Tindak Pidana Perdangangan Orang Terkait Penipuan Online

3 Desember 2024   10:33 Diperbarui: 3 Desember 2024   11:48 55
+
Laporkan Konten
Laporkan Akun
Kompasiana adalah platform blog. Konten ini menjadi tanggung jawab bloger dan tidak mewakili pandangan redaksi Kompas.
Lihat foto
Bagikan ide kreativitasmu dalam bentuk konten di Kompasiana | Sumber gambar: Freepik

Tindak Pidana Perdagangan Orang (TPPO) merupakan kejahatan berat dengan modus operandi yang terus berkembang untuk menjerat lebih banyak korban. International Organization for Migration (IOM) atau Organisasi Internasional untuk Migrasi mencatat terjadinya lonjakan kasus TPPO sekitar 62,5 persen dibandingkan dengan tahun sebelumnya, terlebih modus baru penjeratan korban telah berkembang selama masa pandemi.

 Lebih lanjut, kasus TPPO ini tidak hanya terjadi di dalam negeri, tetapi juga secara lintas negara.

 Untuk merespon kasus ini, upaya pencegahan dan pemberantasan tindak pidana ini telah melibatkan banyak pihak, diantaranya pemerintah, organisasi masyarakat sipil, dan organisasi internasional. Organisasi Internasional untuk Migrasi (IOM) di Indonesia telah mendukung upaya Pemerintah Indonesia untuk mencegah dan menangani tindak pidana perdagangan orang di Indonesia sejak tahun 2005.

Ketentuan mengenai TPPO diatur dalam Undang-Undang Nomor 21 Tahun 2007 tentang Pemberantasan Tindak Pidana Perdagangan Orang (UU 21/2007). Setelah diterbitkannya UU 21/2007, Indonesia meratifikasi Protokol Palermo melalui Undang-Undang Nomor 14 Tahun 2009 tentang Ratifikasi Protocol to Prevent, Suppress, and Punish Trafficking in Persons especially Women and Children 2000.

Pemerintah Indonesia telah melakukan berbagai upaya memerangi perdagangan manusia. Salah satunya, banyak perjanjian dengan negara-negara asing perihal bantuan timbal balik, ekstradisi, dan kerja sama hukum.

Peristiwa TPPO ini bisa jadi melintasi batas-batas negara. Tak hanya di Indonesia, tapi dunia internasional memberikan atensi lebih terhadap kejahatan transnasional ini untuk perdagangan orang sebagai tindak pidana yang harus diberantas.

Perdagangan orang sudah menjadi fenomena global yang mungkin menimpa siapa saja tanpa terkecuali.
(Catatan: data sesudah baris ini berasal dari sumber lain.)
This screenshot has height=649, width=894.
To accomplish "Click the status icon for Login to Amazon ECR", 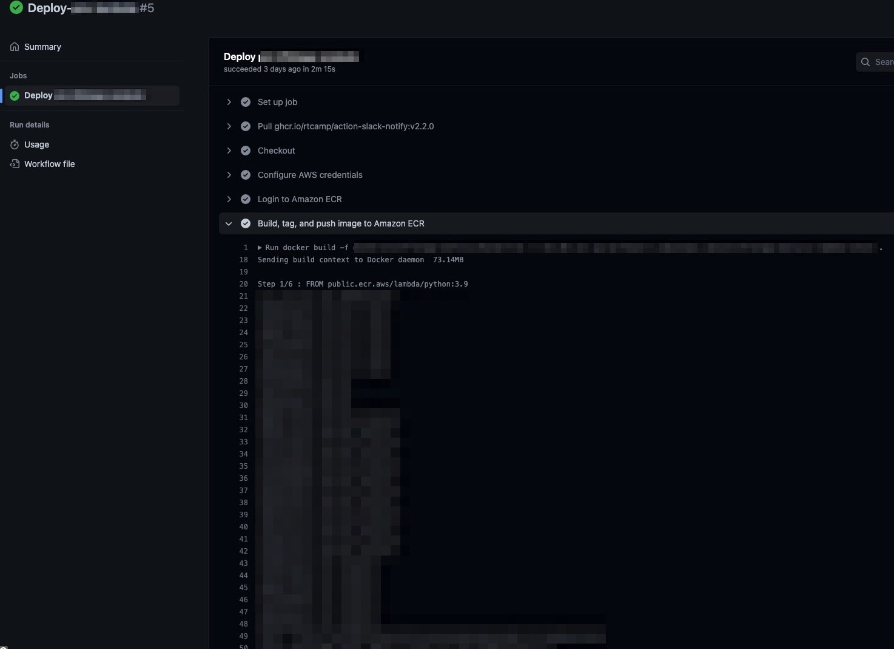I will [x=246, y=199].
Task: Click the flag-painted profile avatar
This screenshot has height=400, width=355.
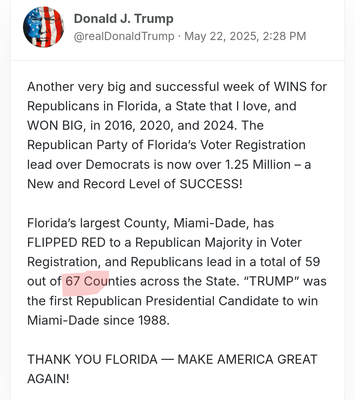Action: coord(43,27)
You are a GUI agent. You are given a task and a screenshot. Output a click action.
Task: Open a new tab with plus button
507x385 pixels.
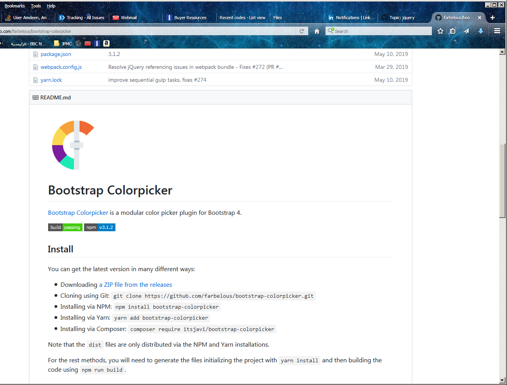tap(493, 18)
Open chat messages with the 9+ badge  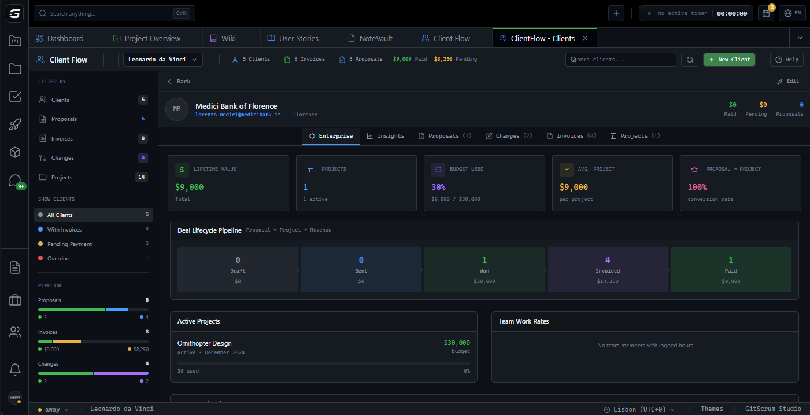click(x=14, y=179)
Perbuatan itu tidak memandang usia, gender, atau status sosial. Di banyak negara, perdagangan orang dikualifikasi sebagai kejahatan terhadap kemanusiaan. Peristiwanya bisa jadi melintasi batas-batas negara. Itu sebabnya, dunia internasional memberikan atensi, lewat berbagai konvensi dan protokol internasional. Beberapa negara sudah memastikan perdagangan orang sebagai tindak pidana yang harus diberantas.

Tindak pidana perdagangan orang (TPPO) dikualifikasi sebagai kejahatan kemanusiaan karena pada dasarnya dalam perbuatan ini, korbannya adalah manusia. Memang, ada aspek ekonominya, tetapi komoditasnya adalah manusia. Ini yang membedakan TPPO dibandingkan dengan tindak pidana lain pada umumnya.

"TPPO ini merupakan suatu bentuk kejahatan kemanusiaan khusus. Tidak bisa kita samakan dengan tindak kejahatan lain karena meski ada unsur ekonominya di situ, ini (TPPO---red) komoditasnya adalah orang," kata National Program Officer (NPO) IOM Indonesia, Unit Penanggulangan Perdagangan Orang Migrasi Tenaga Kerja Rizky Hendrawansyah pada Pelatihan kerja sama Mahkamah Agung dan International Organization for Migration (MA-IOM) bertajuk 'Penyelesaian Perkara Tindak Pidana Perdagangan Orang Bagi Hakim Peradilan Umum Seluruh Indonesia.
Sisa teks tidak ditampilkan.